Home / TVs & Audio / Headphones / Denon AH-NC800 / Denon AH-NC800

Denon AH-NC800 - Denon AH-NC800

By Hugo Jobling

Reviewed:

Summary

Our Score:

7

User Score:

Those who like their bass to thump through their skulls won't find the AH-NC800s to their tastes, but we don't consider that a bad thing. Rather the sound produced by these headphones is clear and balanced, which is how we prefer to absorb our music. Tracks such as Band of Horses' No One's Gonna Love You were reproduced delicately and faithfully, with plenty of detail eked out of the files we fed the AH-NC800s.

That 'lack' of bass doesn't mean that the AH-NC800s can't do big, complex renditions; Mozart's Requiem was a pleasure to listen to. On a similar note, we found ourselves barely able to resist jiving away at our desks to the self-titled Foxy Shazam album, which was rendered with plenty of punch and energy. We're often given to thinking noise-cancelling headphones don't compete with true hi-fidelity headphones but we think the AH-NC800s compare favourably to headphones in the sub-£200 region; the premium presumably justified by those very noise-cancelling abilities.

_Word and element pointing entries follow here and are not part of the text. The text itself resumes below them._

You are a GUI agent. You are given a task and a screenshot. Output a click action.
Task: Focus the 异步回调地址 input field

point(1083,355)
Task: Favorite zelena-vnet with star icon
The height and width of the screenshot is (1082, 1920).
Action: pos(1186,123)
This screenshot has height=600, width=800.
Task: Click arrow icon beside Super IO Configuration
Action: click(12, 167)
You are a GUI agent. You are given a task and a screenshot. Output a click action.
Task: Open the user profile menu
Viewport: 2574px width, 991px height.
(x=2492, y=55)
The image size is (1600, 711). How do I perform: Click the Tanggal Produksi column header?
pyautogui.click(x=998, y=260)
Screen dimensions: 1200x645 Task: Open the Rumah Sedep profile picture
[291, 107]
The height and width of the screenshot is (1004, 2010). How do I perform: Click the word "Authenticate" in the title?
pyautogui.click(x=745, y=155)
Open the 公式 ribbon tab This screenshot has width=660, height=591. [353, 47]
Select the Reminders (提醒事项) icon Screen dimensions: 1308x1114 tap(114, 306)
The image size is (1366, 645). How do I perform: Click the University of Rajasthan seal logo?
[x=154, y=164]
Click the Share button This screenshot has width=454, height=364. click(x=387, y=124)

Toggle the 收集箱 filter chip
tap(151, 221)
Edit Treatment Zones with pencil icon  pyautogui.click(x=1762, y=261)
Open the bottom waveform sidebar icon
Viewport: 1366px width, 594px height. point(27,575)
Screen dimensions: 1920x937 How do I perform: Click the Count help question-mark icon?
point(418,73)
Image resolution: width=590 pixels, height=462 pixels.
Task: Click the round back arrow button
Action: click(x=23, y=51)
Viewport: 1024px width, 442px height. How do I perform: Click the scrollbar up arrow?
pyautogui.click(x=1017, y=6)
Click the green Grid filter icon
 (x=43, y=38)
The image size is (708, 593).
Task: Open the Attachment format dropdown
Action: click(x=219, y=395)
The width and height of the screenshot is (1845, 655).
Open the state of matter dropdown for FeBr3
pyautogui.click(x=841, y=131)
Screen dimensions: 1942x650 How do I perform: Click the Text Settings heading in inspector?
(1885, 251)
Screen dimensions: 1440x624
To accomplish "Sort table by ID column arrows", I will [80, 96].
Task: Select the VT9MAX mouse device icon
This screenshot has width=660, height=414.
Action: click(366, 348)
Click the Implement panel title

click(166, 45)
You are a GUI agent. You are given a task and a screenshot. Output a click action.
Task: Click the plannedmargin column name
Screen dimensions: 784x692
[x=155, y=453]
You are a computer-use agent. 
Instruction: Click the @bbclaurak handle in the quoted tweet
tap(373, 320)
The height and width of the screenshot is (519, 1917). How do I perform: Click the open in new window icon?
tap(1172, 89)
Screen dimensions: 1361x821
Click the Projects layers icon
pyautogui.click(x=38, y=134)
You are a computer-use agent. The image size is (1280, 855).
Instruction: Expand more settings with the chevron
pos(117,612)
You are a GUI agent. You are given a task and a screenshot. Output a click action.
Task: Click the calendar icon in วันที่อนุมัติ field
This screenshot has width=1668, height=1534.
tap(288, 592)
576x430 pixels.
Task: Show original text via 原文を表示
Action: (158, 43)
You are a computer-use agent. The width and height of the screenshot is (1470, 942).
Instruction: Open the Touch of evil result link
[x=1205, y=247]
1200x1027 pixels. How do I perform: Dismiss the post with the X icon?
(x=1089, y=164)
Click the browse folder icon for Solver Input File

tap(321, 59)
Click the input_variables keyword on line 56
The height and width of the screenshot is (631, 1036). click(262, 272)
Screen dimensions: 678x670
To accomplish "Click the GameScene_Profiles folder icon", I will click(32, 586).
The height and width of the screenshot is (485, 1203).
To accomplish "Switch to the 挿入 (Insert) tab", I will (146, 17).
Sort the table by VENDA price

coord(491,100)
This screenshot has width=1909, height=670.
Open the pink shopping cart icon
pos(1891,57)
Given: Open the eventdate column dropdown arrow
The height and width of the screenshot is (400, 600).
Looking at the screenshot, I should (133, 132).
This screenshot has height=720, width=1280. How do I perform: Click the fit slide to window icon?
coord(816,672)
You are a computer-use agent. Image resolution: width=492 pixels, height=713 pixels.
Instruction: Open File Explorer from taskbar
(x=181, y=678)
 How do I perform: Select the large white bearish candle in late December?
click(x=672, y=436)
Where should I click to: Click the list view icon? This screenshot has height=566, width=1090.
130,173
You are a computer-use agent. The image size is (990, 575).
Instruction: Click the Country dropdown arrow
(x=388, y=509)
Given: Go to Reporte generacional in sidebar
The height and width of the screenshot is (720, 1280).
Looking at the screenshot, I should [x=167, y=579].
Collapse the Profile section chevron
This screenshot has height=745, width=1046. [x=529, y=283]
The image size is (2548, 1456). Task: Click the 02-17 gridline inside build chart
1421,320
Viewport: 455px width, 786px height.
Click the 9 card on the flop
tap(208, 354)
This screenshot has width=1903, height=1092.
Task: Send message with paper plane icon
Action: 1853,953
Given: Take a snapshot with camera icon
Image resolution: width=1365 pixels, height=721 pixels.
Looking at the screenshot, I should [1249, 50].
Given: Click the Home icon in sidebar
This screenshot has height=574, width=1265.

Alas, where the AH-NC800 headphones let themselves down, like their predecessors, is their noise isolation, making that premium a little hard to swallow. The circumaural design looks and feels like it should offer a decent amount of passive isolation. In actuality, although exceedingly comfortable, the earcups don't seem to filter out much noise at all. Plugging in a triple-A battery and turning on the active noise cancelation does a good job of filtering out low-pitched droning sounds, such as the whir of a fan in a server rack or presumably the hum of a jet engine, but a lot of 'normal' noise still filters through - you can relatively easily have a conversation with them on.

As much as this is a bit disappointing, it isn't necessarily a problem; if you’ll be using the AH-NC800s in an environment where the noise is the type of intrusive drone they excel at blocking, then they'll serve your purposes well. If you're thinking of blocking out the sound of jackhammers, or the chatter of neighbouring passengers on a train you might want to look elsewhere - especially given the price tag on the AH-NC800s.

Verdict

Denon might have had a better time pushing the concept of high-end, noise-cancelling headphones if the latter aspect of the AH-NC800s were more successful. Given the price, though, we hoped for better isolation, especially with the quality reproduction on offer from these headphones.

Overall Score

7

Scores In Detail

  • Value 6
  • Sound Quality 8

Neville Mosey

November 19, 2010, 5:25 pm

Once again the gimmick of "noise cancelling headphones" strikes again! If they were so good at cancelling noise why don't DJ's use them, they rely on isolating the sound of one track through the headphones and the other via the speakers?





They are the audio equivalent of a new DIY tool on the shopping channel!

Hugo

November 19, 2010, 5:37 pm

I take it you read the review then; especially the part when I pointed out that they only block certain kinds of noise and it's not a universal fix.

WestHej

November 19, 2010, 7:24 pm

I'm very interested in buying a pair of headphones around the £130 price point and at the moment I've stumbled upon the Sennheiser HD25-1 II, Shure SRH-840 and Audio Technica ATH-M 50 (which is actually £75 across the pond!). I was wondering if you have any more recommendations from this price range?





Any chance of a review of those 3? At the moment the Audio Technicas are taking my fancy.

alchobot

November 19, 2010, 10:24 pm

I've tried the noise cancelling route twice, both Phillips, but I can't live with the hiss that the electronics generates so I've gone over to Shure 'in the ear' headphones which I find very good for noise isolation sans input - they do a reasonable job of filtering out screaming babies on overnight flights.

shnatiw

November 27, 2010, 12:44 am

Have recently purchased these headphones. Agree with the review which seemed fair. Tried these out before buying along with a pair of Bose Q15's. The Q15's looked and fit nicer and were far better at the noise cancellation. However, the sound was inferior to the Denon's and the Denon's were £30 cheaper. I use the Denon's on a regular bus/coach commute and they do a reasonable job at noise cancelling. Certainly a lot better than any in ear headphones I have used, and the quality of sound is superb, especially for electronic music. Jean Michel Jarre has never sounded so good on my ipod. They are also very light, and comfortable, and the hard carry case is a nice touch. Overall, a pricey buy, but they have made my commute a lot more enjoyable.